Pendant le confinement, les magistrats ont avancé sur de nombreux dossiers. Au civil, 5.610 décisions ont été rédigées. Côté pénal, à l'instruction, plus de 500 dossiers sur 700 ont été "réglés".

Mais le stock est considérable. "On ne sort pas de deux mois mais de six mois de dysfonctionnements", à cause de la grève dans les transports puis celle des avocats, a déploré Rémy Heitz. 

Le procès du 13-Novembre reporté?

Depuis le 16 mars, environ 4000 audiences correctionnelles ont été "annulées". Afin d'éviter "un engorgement total de la machine", un tiers de ces dossiers, notamment des délits routiers, devraient être classés sans suite. 

"Notre planning d'audience va s'alourdir et les délais s'allonger", a prévenu le procureur. "Pour les dossiers lourds, nous risquons de mordre sur 2021 et 2022". 

Le procès des attentats du 13-Novembre, qui devait démarrer début 2021, "n'aura certainement pas lieu aux dates initialement prévues" et pourrait se tenir en septembre de l'année prochaine, a déclaré Jean-François Ricard, le procureur national antiterroriste. "La construction de la salle d'audience a pris du retard", a-t-il souligné. 
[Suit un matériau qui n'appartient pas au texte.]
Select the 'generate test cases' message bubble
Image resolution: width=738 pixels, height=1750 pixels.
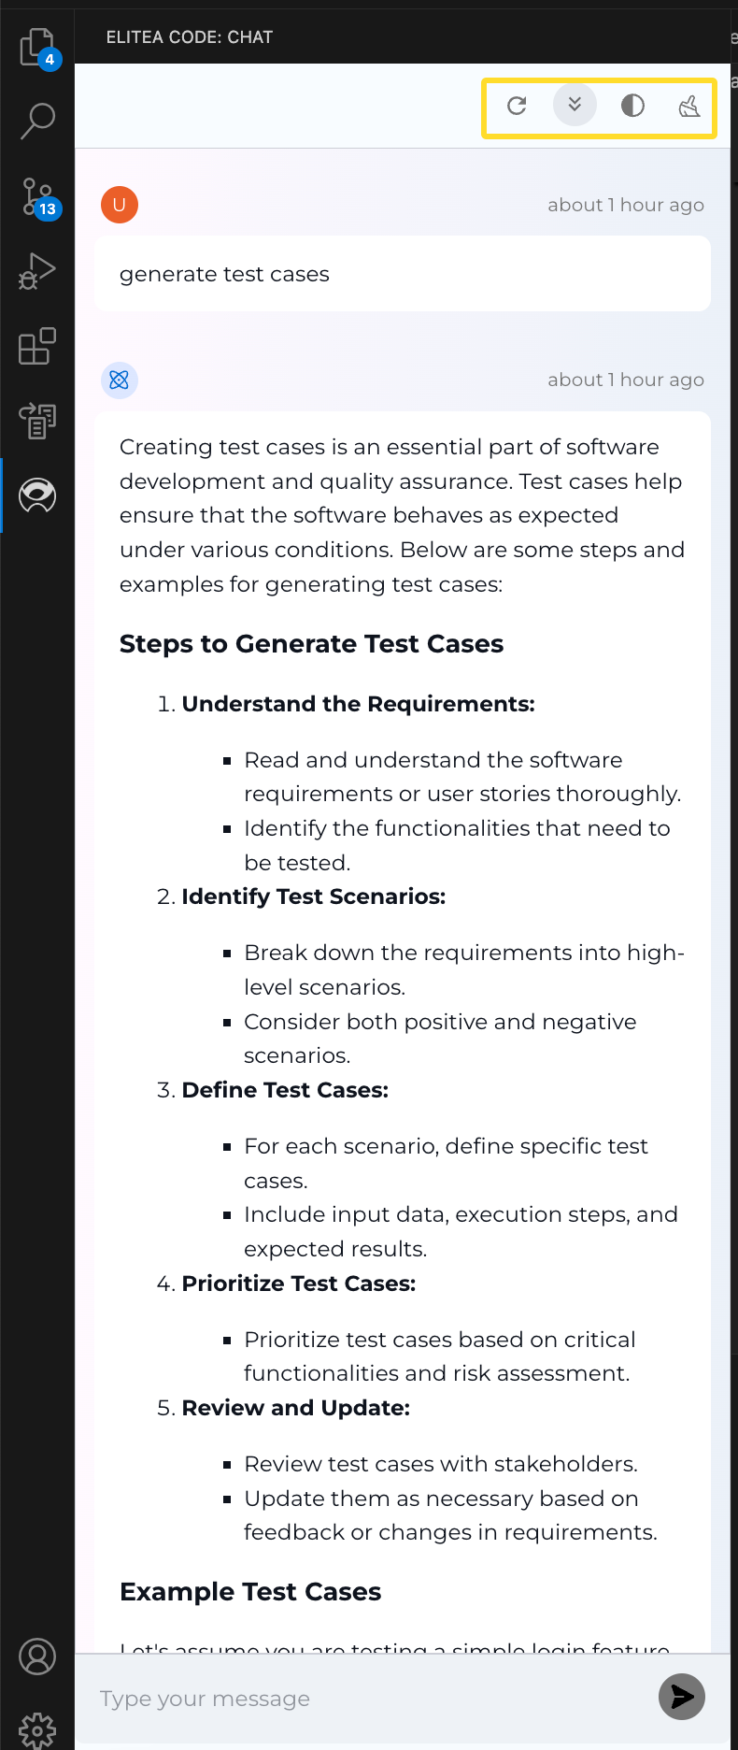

Le procès des attentats de janvier 2015 à Charlie Hebdo, Montrouge et l'Hyper Cacher, qui devait démarrer le 4 mai, a, lui, déjà été reporté au 2 septembre.

Une bonne nouvelle cependant: la chute de la délinquance pendant le confinement a permis de ne pas ajouter de nouvelles affaires au stock. Au début du confinement, il y avait une trentaine de gardes à vue par jour, contre 120 environ habituellement. Mais "la délinquance a repris", et il y a actuellement entre 60 et 80 gardes à vue par jour à Paris, a indiqué Rémy Heitz.